_Description of the task_:
Your task is to copy the lines of the data below from the line holding "Outdoor Gear (62, 830)" through the line holding "Näringsliv (435, 2279)", inclusive, exactly and with nothing added.

_The input_:

+ + + + +

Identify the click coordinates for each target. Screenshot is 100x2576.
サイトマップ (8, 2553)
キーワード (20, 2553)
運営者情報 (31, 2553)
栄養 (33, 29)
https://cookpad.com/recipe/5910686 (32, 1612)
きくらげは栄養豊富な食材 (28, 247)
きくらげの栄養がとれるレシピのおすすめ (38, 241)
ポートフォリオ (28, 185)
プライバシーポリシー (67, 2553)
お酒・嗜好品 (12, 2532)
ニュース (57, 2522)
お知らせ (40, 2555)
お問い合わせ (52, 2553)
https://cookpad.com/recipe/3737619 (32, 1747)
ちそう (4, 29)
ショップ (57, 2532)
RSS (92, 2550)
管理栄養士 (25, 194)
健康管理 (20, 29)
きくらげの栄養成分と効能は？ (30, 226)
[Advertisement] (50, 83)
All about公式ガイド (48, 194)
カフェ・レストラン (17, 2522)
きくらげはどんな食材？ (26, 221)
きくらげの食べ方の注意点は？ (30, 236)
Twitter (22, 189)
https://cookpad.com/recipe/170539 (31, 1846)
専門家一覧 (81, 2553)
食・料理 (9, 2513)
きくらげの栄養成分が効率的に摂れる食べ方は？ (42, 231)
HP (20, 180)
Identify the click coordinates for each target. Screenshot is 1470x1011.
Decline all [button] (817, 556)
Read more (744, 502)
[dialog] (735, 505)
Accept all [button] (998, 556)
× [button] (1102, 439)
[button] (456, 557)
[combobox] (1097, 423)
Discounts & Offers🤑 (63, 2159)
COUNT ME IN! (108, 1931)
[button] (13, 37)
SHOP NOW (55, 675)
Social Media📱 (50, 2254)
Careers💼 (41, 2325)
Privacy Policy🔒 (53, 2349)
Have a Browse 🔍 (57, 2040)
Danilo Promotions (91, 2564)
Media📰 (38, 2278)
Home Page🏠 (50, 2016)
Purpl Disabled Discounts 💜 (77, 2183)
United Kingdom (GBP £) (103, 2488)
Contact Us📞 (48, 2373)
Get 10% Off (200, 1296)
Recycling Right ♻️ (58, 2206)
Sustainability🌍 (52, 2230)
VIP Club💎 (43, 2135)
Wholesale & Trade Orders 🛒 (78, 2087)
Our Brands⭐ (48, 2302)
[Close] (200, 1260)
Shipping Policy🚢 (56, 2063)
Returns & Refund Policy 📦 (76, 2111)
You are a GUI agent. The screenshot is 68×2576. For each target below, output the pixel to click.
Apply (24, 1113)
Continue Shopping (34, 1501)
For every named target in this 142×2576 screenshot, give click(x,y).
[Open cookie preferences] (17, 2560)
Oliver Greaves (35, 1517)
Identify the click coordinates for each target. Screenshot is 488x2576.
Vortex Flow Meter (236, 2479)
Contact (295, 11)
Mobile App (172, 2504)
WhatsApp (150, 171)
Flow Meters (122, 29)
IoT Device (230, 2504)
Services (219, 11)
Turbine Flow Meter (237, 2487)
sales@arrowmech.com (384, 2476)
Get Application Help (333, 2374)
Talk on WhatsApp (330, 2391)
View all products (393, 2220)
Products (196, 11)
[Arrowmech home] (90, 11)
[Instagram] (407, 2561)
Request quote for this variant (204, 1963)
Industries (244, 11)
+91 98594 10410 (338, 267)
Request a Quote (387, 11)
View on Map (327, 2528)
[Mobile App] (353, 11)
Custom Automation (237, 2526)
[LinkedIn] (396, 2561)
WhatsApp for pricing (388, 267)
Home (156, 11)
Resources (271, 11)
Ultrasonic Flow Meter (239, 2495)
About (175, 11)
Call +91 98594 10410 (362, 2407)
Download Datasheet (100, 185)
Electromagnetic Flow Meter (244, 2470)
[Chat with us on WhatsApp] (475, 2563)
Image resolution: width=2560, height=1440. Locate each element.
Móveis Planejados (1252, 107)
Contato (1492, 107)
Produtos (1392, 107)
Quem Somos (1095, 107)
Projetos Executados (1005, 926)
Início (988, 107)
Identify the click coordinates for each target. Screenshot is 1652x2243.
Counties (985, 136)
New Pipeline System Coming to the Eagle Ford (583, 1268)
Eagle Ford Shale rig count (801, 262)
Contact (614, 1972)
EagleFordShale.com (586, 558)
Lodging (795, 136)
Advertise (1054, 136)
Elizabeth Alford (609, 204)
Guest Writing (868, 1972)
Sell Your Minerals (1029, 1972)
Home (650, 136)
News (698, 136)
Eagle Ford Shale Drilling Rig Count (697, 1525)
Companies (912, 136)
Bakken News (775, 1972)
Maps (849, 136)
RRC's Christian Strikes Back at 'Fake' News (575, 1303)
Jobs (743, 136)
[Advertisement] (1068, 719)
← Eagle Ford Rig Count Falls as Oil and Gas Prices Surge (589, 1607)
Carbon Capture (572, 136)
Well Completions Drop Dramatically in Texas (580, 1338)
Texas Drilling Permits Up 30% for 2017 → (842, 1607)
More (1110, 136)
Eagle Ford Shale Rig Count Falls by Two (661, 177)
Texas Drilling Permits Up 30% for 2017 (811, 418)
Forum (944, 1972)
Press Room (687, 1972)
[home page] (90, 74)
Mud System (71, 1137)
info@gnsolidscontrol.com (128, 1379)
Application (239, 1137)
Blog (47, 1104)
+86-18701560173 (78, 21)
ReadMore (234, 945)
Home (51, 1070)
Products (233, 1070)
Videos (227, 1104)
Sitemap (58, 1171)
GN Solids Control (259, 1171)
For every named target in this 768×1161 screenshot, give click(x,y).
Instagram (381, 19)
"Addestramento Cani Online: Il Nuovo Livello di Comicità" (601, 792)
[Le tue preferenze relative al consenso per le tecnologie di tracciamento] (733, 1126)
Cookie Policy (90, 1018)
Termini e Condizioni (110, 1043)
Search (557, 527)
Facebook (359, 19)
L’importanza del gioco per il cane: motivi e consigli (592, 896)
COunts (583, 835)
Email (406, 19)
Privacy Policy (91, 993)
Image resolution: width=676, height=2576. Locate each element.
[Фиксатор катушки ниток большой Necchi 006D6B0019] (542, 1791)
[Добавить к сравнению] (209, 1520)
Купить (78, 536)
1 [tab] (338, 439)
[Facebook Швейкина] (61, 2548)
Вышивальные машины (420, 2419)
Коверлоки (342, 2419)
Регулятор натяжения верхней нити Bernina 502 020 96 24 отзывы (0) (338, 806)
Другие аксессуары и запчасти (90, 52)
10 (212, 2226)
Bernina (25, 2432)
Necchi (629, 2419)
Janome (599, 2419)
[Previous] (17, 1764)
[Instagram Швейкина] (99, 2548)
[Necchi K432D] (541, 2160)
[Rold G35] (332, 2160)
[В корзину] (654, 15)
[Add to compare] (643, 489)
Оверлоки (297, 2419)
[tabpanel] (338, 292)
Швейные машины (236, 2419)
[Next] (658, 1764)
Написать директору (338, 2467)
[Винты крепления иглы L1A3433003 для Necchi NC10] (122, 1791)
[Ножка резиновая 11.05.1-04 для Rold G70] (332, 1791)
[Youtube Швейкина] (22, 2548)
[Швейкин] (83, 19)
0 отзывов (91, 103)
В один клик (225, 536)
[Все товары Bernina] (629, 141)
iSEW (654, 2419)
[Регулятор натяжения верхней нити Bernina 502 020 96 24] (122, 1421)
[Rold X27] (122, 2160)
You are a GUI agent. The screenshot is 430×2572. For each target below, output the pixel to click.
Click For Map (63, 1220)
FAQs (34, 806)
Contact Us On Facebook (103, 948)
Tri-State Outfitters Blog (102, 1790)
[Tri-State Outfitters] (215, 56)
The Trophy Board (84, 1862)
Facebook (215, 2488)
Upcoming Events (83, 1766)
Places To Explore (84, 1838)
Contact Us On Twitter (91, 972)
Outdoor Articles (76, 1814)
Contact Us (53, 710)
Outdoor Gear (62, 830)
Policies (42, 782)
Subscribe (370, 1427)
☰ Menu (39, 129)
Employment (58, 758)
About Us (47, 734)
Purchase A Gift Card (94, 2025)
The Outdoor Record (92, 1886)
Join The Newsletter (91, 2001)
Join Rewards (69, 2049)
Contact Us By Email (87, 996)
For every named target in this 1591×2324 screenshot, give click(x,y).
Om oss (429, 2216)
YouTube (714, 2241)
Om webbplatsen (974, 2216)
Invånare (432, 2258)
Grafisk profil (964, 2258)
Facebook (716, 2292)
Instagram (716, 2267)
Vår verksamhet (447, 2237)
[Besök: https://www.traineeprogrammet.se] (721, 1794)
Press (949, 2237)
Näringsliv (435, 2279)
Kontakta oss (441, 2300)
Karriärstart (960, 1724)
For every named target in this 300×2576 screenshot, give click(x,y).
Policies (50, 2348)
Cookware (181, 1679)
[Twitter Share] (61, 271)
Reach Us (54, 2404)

+ + + + +

_Your solution_:
Outdoor Gear (62, 830)
Policies (42, 782)
Subscribe (370, 1427)
☰ Menu (39, 129)
Employment (58, 758)
About Us (47, 734)
Purchase A Gift Card (94, 2025)
The Outdoor Record (92, 1886)
Join The Newsletter (91, 2001)
Join Rewards (69, 2049)
Contact Us By Email (87, 996)
For every named target in this 1591×2324 screenshot, give click(x,y).
Om oss (429, 2216)
YouTube (714, 2241)
Om webbplatsen (974, 2216)
Invånare (432, 2258)
Grafisk profil (964, 2258)
Facebook (716, 2292)
Instagram (716, 2267)
Vår verksamhet (447, 2237)
[Besök: https://www.traineeprogrammet.se] (721, 1794)
Press (949, 2237)
Näringsliv (435, 2279)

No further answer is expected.